→ DATASET RECORDS
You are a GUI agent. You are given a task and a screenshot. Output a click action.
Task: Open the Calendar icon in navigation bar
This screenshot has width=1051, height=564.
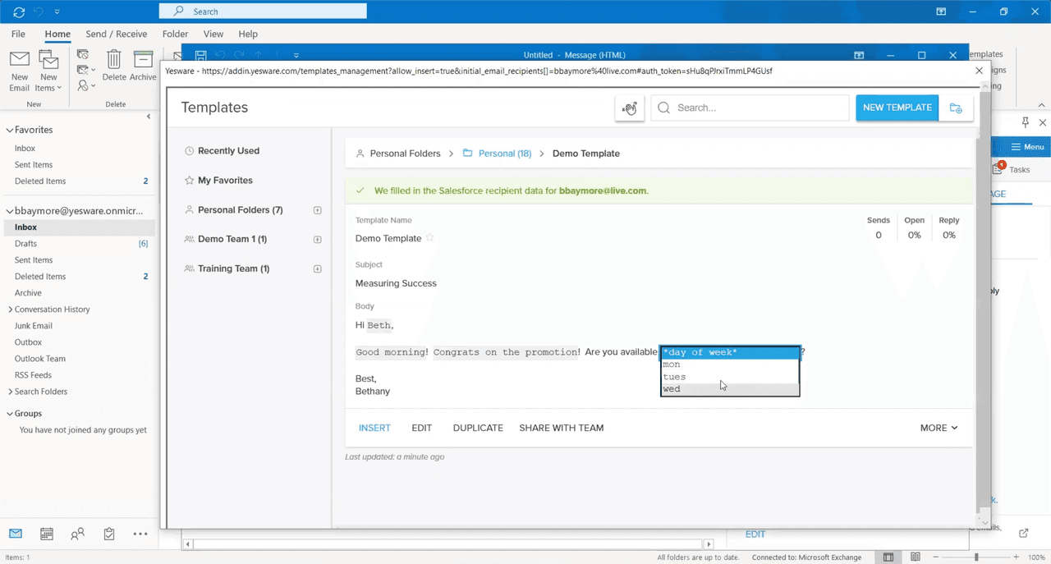pos(46,534)
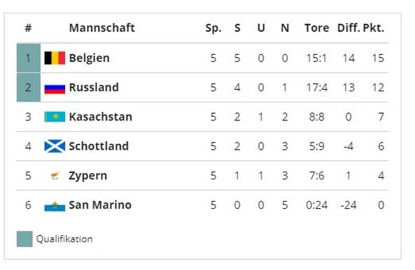Screen dimensions: 415x270
Task: Click the Belgium flag icon
Action: tap(54, 58)
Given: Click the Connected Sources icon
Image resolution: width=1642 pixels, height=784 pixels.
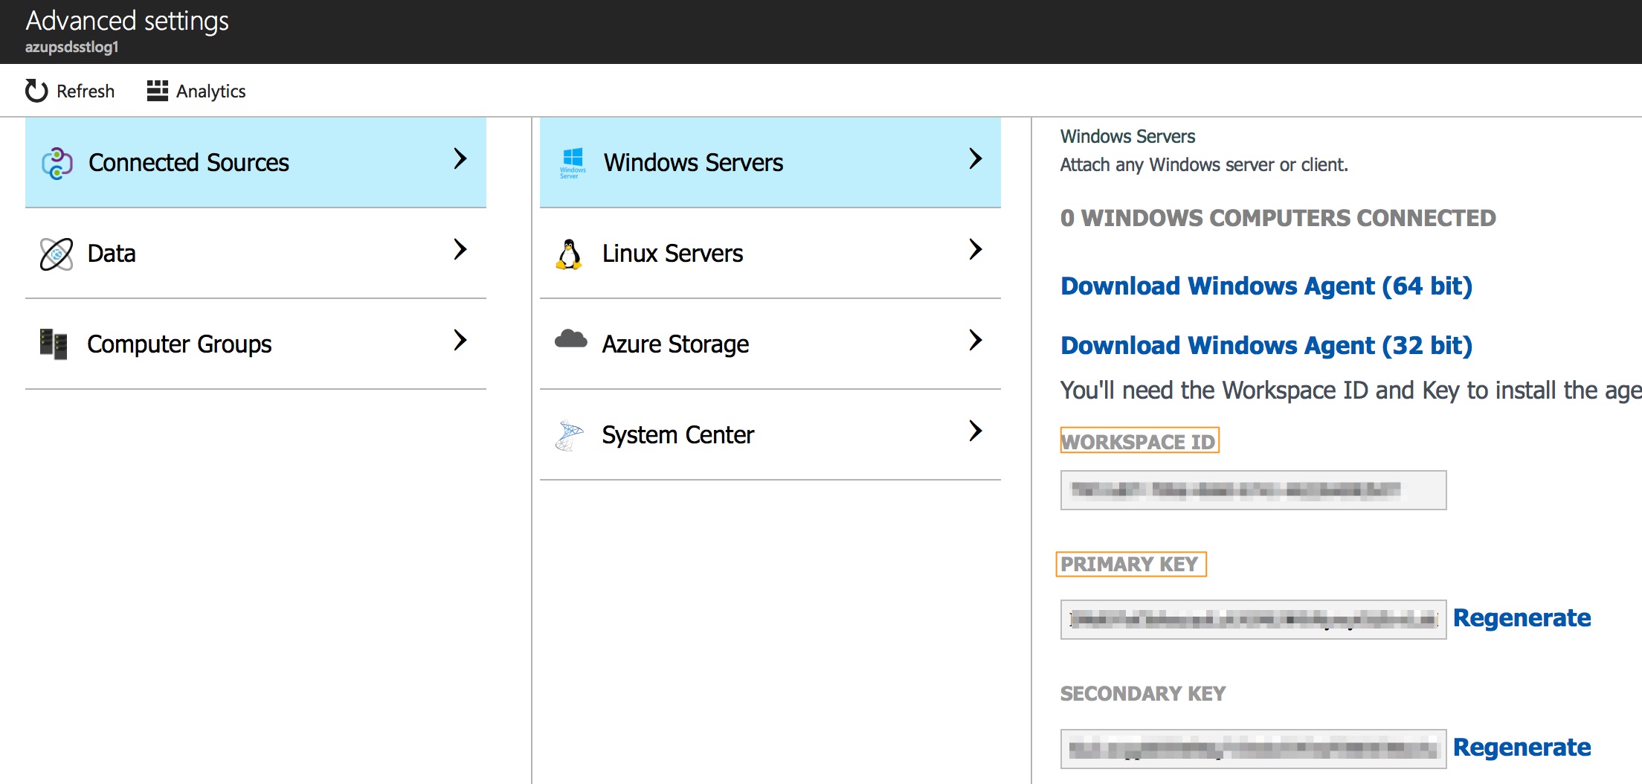Looking at the screenshot, I should tap(57, 163).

→ YOUR ASSIGNMENT
In copying the material, drop all pictures and keep everything else identical.

→ YOUR SOLUTION
You are a GUI agent. You are given a task and a screenshot. Output a click action.
Task: Open the Calendar icon in navigation bar
This screenshot has width=1051, height=564.
pos(46,534)
Screen dimensions: 415x270
Task: Click the Belgium flag icon
Action: tap(54, 58)
Given: Click the Connected Sources icon
Image resolution: width=1642 pixels, height=784 pixels.
Looking at the screenshot, I should tap(57, 163).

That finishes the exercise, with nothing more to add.